Nach seinem Bestseller "Alles ist erleuchtet" hat Jonathan Safran Foer einen Roman über den 11. September geschrieben. In "Extrem laut und unglaublich nah" mischt Foer von allem ein bisschen. Viel Symbolhaftigkeit, noch mehr Emotion und ein klein wenig Realität. Ohne den 11. September würde Foer seine Geschichte nicht oder anders erzählen. Doch wirklich interessiert ihn alles, was danach kam.

Von Sacha Verna | 18.09.2005
    Flugzeuge, die in Gebäude einschlugen.
    Stürzende Körper.
    Menschen, die hoch oben in den Fenstern mit Hemden winkten.
    Flugzeuge, die in Gebäude einschlugen.
    Stürzende Körper.
    Flugzeuge, die in Gebäude einschlugen.
    Menschen, bedeckt von grauem Staub.
    Stürzende Körper.
    Einstürzende Gebäude.
    Flugzeuge, die in Gebäude einschlugen.
    Flugzeuge, die in Gebäude einschlugen.

    Sie brauchen keinen Kommentar, diese Bilder, die am 11. September 2001 und in den darauf folgenden Tagen in Endlosschleifen über sämtliche Bildschirme der Welt flimmerten. Jonathan Safran Foer kommentiert die Bilder auch nicht in seinem neuen Roman "Extrem laut und unglaublich nah". Und genauso wenig versucht er, die Ereignisse jenes Tages zu erklären. Die Figur, die die Flugzeuge in die Gebäude einschlagen und die Menschenkörper stürzen sieht, hat den Ton ihres Fernsehers ausgeschaltet.

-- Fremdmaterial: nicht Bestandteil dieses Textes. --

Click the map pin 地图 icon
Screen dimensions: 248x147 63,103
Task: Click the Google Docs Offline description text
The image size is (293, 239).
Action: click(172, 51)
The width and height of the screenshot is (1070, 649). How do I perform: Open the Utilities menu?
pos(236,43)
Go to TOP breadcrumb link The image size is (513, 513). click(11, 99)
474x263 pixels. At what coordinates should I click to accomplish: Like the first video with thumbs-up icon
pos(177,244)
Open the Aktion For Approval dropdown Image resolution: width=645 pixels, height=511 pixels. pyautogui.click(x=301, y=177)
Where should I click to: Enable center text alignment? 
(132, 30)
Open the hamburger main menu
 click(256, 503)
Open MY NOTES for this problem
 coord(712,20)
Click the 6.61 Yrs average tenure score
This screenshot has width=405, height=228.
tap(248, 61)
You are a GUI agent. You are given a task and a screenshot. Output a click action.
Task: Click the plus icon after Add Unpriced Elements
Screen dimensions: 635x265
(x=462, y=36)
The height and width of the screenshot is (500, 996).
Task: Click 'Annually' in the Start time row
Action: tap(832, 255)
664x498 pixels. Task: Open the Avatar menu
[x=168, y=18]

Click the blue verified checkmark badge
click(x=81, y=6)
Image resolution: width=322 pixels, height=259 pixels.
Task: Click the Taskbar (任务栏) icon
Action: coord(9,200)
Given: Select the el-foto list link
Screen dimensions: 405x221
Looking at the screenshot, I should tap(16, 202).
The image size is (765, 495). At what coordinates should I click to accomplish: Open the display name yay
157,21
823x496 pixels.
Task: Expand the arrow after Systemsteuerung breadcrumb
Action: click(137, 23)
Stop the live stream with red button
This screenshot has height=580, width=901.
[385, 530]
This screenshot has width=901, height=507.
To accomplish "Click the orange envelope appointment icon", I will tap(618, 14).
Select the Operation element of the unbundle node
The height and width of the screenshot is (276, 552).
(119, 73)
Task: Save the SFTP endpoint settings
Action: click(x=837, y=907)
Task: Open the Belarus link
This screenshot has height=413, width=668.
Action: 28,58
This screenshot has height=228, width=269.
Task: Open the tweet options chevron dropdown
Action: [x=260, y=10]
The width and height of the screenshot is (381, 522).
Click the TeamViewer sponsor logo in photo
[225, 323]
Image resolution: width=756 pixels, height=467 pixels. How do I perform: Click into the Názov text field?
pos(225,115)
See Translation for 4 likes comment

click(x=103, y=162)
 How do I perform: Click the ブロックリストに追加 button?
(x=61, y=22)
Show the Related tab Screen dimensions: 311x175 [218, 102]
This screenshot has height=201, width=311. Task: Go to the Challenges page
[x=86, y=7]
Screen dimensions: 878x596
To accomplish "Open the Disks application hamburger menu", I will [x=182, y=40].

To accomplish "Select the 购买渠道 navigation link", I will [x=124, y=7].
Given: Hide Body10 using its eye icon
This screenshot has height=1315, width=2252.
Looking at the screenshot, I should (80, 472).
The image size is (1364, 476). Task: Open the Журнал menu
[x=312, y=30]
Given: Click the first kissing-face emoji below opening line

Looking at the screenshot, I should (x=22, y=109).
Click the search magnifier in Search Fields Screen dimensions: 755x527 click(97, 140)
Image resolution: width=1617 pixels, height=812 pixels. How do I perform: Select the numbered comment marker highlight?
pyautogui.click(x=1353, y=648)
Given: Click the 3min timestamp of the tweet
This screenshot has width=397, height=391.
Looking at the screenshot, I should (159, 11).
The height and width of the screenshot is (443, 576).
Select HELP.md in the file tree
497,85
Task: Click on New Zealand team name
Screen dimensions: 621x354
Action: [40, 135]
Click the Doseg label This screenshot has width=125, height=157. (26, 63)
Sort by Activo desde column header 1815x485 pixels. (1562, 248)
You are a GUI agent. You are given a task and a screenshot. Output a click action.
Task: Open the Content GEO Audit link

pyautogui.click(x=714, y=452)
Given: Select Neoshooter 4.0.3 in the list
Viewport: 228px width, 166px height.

    "Extrem laut und unglaublich nah" ist vielmehr die Gegenwart, die Foers Protagonisten bewältigen müssen, und die ist im Jahr 2004, in dem der Roman spielt, noch immer bedrohlich genug. Der amerikanische Autor Don DeLillo hat einmal gesagt, er misstraue Literatur zutiefst, die unmittelbar auf geschichtliche Ereignisse reagiere.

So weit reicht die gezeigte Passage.